The goal of this observational study is to evaluate whether polygenic risk score (PRS) assessment can help predict the onset of epithelial ovarian cancer in women aged over 18, comparing those with a histologically confirmed diagnosis of epithelial ovarian or fallopian tube cancer (cases) to women with no personal history of ovarian cancer (controls). The main questions it aims to answer are:

  • Is there an association between PRS and the presence of epithelial ovarian cancer?
  • Can PRS improve the prediction of ovarian cancer risk when adjusted for other clinical factors?

Researchers will compare PRS values between cases and controls to see if higher PRS percentiles are associated with an increased risk of ovarian cancer.

Participants will:

  • Complete a questionnaire on socio-economic status, lifestyle, and dietary habits.
  • Undergo blood sampling, for the analysis of BRCA1-2, PALB2, RAD51C, RAD51D pathogenic variants.
  • Undergo PRS analysis.

Description

This study aims to investigate epithelial ovarian cancer (EOC) through a combined case-control and prospective cohort design, focusing on genetic, clinical, and lifestyle risk factors.

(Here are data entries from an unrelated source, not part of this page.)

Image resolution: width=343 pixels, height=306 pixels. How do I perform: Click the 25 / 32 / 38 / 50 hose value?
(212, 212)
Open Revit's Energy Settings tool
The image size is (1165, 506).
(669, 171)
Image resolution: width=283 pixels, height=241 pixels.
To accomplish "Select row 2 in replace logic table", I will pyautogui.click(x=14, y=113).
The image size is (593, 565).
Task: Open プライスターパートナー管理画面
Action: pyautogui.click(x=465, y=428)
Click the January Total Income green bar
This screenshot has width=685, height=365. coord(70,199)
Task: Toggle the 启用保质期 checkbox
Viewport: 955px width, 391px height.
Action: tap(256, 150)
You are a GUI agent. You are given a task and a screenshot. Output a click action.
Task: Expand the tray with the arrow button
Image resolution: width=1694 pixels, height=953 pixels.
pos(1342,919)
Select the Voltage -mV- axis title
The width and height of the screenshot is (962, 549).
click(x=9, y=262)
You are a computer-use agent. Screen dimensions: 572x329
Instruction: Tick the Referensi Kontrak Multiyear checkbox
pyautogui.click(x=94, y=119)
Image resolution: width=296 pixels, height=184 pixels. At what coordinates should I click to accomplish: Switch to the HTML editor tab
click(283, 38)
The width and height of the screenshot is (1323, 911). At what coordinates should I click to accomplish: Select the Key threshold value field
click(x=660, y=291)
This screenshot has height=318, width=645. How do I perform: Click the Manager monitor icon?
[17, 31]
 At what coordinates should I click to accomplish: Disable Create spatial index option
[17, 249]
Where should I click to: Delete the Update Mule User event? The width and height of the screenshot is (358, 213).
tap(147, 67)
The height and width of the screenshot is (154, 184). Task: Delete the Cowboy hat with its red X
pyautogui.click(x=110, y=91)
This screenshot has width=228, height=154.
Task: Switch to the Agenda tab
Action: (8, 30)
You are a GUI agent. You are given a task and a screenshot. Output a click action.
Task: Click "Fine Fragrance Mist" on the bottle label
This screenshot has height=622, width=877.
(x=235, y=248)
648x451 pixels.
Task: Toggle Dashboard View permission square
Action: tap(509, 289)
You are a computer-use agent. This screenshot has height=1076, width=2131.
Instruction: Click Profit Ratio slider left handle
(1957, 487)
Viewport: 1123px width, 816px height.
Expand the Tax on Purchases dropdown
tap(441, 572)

The recruitment phase will last 12 months, conducted at Fondazione Policlinico Universitario A. Gemelli IRCCS in Rome. Cases will include women with histologically confirmed EOC, while controls will be women without a history of ovarian cancer, consecutively recruited from the Rheumatology Unit. Eligible participants must be ≥18 years old and provide informed consent. Women with concurrent malignancies other than OC will be excluded.

Study Procedures Baseline Visit

After signing informed consent, participants will undergo the following assessments:

  • Structured Questionnaire: Collection of socio-demographic data, medical and family history, obstetric history, lifestyle factors, comorbidities, and potential ovarian cancer risk factors.
  • Blood Sampling: Blood will be collected for molecular analysis, including BRCA1/2 mutational status and Polygenic Risk Score (PRS) evaluation. PRS results will be available to participants upon request, while pathogenic BRCA results will be referred to a geneticist and managed according to clinical practice.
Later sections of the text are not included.